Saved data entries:
BEGIN

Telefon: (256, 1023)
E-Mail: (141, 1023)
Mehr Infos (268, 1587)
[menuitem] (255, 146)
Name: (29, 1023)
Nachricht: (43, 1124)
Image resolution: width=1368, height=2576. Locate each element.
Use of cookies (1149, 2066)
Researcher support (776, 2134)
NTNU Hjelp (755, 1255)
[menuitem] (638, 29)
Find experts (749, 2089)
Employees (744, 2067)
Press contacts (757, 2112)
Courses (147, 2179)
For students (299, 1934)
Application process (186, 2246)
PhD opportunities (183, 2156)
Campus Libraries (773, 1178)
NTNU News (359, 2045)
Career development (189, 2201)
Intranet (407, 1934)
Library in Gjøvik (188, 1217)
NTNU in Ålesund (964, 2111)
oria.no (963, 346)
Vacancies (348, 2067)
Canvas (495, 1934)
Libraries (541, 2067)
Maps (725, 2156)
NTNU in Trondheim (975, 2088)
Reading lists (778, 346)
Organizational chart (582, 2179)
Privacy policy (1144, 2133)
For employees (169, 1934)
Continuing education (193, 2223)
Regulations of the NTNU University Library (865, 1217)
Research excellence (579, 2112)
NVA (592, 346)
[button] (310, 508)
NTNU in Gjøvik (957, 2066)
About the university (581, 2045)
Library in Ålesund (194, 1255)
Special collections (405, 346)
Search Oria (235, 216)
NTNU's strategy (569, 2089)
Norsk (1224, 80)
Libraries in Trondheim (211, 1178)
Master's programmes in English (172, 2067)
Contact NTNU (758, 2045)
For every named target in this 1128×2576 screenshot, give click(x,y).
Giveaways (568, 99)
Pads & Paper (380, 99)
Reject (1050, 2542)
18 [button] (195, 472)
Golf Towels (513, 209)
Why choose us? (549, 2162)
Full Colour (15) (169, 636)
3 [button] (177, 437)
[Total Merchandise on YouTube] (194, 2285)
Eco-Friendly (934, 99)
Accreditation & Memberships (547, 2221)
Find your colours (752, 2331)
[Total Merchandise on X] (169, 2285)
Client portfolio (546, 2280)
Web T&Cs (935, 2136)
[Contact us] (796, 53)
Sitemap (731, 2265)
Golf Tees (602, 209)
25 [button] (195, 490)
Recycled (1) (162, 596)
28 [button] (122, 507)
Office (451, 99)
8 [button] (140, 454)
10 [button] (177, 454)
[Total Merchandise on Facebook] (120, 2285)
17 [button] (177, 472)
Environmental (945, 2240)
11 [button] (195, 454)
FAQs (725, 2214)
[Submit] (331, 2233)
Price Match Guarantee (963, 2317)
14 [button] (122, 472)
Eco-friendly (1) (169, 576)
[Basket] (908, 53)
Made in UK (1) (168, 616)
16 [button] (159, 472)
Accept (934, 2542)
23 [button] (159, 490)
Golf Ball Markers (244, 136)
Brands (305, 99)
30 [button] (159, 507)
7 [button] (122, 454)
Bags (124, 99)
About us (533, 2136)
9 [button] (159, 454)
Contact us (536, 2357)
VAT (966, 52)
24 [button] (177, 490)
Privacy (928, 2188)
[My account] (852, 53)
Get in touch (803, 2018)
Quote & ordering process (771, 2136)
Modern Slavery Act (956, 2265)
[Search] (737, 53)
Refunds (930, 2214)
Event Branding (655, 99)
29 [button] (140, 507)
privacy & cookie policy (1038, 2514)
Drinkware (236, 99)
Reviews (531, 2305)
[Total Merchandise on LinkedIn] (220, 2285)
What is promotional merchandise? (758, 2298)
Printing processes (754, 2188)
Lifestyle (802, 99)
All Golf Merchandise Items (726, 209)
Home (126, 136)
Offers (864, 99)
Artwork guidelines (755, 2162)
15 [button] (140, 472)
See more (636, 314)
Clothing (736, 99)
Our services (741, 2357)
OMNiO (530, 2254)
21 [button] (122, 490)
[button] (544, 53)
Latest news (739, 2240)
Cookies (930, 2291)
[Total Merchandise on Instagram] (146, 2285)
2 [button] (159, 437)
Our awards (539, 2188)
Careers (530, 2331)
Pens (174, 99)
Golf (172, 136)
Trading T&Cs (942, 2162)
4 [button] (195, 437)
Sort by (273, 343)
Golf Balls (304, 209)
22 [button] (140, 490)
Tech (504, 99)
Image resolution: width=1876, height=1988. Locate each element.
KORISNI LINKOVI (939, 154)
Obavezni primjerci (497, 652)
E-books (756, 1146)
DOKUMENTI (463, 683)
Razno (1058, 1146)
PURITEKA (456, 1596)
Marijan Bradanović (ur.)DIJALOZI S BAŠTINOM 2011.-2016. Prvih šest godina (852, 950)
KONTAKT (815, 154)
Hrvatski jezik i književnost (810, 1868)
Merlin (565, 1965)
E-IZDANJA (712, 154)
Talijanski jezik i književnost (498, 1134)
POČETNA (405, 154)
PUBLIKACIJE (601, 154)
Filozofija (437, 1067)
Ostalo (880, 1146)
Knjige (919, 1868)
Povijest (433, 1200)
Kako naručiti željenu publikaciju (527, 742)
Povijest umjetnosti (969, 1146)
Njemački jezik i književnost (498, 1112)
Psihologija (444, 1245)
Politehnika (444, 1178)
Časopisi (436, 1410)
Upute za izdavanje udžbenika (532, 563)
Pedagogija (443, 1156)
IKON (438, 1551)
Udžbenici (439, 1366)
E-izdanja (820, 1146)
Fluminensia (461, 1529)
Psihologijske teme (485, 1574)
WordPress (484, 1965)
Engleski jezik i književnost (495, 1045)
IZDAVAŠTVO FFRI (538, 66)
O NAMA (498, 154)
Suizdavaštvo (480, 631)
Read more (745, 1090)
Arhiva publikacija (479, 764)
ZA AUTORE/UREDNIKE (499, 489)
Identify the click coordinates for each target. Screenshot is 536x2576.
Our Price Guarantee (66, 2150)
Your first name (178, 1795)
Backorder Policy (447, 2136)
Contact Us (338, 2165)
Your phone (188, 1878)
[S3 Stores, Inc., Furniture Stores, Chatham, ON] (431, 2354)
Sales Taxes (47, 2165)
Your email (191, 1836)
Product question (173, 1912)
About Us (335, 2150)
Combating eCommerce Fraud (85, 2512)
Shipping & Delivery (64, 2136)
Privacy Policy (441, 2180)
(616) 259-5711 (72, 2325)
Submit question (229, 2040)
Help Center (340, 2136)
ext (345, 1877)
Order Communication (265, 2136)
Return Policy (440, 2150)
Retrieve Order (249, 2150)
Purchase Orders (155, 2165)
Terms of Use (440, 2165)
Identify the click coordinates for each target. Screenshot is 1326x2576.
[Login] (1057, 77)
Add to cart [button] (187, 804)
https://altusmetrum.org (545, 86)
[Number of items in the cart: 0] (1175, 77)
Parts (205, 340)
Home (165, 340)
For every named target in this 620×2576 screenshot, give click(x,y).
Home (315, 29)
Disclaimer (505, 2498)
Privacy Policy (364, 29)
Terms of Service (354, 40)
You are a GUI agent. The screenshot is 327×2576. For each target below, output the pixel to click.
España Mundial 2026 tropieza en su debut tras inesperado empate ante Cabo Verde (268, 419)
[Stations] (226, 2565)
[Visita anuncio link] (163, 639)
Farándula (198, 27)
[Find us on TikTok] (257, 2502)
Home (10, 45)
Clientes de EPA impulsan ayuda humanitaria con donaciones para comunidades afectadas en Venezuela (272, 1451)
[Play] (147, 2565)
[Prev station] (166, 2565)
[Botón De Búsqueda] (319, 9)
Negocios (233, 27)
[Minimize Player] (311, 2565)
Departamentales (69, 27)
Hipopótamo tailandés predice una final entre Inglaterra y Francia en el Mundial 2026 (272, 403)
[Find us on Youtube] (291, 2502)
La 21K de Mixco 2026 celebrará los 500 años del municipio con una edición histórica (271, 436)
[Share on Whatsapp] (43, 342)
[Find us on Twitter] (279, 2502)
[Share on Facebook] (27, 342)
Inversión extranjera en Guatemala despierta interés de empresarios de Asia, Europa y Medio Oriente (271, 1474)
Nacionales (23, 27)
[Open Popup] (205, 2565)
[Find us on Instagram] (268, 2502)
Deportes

END

Taking the records above, retype every line from the one with "Find your colours (752, 2331)" down to the one with "PURITEKA (456, 1596)", exactly and with nothing else.

Task solution
Find your colours (752, 2331)
[Total Merchandise on X] (169, 2285)
Client portfolio (546, 2280)
Web T&Cs (935, 2136)
[Contact us] (796, 53)
Sitemap (731, 2265)
Golf Tees (602, 209)
25 [button] (195, 490)
Recycled (1) (162, 596)
28 [button] (122, 507)
Office (451, 99)
8 [button] (140, 454)
10 [button] (177, 454)
[Total Merchandise on Facebook] (120, 2285)
17 [button] (177, 472)
Environmental (945, 2240)
11 [button] (195, 454)
FAQs (725, 2214)
[Submit] (331, 2233)
Price Match Guarantee (963, 2317)
14 [button] (122, 472)
Eco-friendly (1) (169, 576)
[Basket] (908, 53)
Made in UK (1) (168, 616)
16 [button] (159, 472)
Accept (934, 2542)
23 [button] (159, 490)
Golf Ball Markers (244, 136)
Brands (305, 99)
30 [button] (159, 507)
7 [button] (122, 454)
Bags (124, 99)
About us (533, 2136)
9 [button] (159, 454)
Contact us (536, 2357)
VAT (966, 52)
24 [button] (177, 490)
Privacy (928, 2188)
[My account] (852, 53)
Get in touch (803, 2018)
Quote & ordering process (771, 2136)
Modern Slavery Act (956, 2265)
[Search] (737, 53)
Refunds (930, 2214)
Event Branding (655, 99)
29 [button] (140, 507)
privacy & cookie policy (1038, 2514)
Drinkware (236, 99)
Reviews (531, 2305)
[Total Merchandise on LinkedIn] (220, 2285)
What is promotional merchandise? (758, 2298)
Printing processes (754, 2188)
Lifestyle (802, 99)
All Golf Merchandise Items (726, 209)
Home (126, 136)
Offers (864, 99)
Artwork guidelines (755, 2162)
15 [button] (140, 472)
See more (636, 314)
Clothing (736, 99)
Our services (741, 2357)
OMNiO (530, 2254)
21 [button] (122, 490)
[button] (544, 53)
Latest news (739, 2240)
Cookies (930, 2291)
[Total Merchandise on Instagram] (146, 2285)
2 [button] (159, 437)
Our awards (539, 2188)
Careers (530, 2331)
Pens (174, 99)
Golf (172, 136)
Trading T&Cs (942, 2162)
4 [button] (195, 437)
Sort by (273, 343)
Golf Balls (304, 209)
22 [button] (140, 490)
Tech (504, 99)
Image resolution: width=1876, height=1988. Locate each element.
KORISNI LINKOVI (939, 154)
Obavezni primjerci (497, 652)
E-books (756, 1146)
DOKUMENTI (463, 683)
Razno (1058, 1146)
PURITEKA (456, 1596)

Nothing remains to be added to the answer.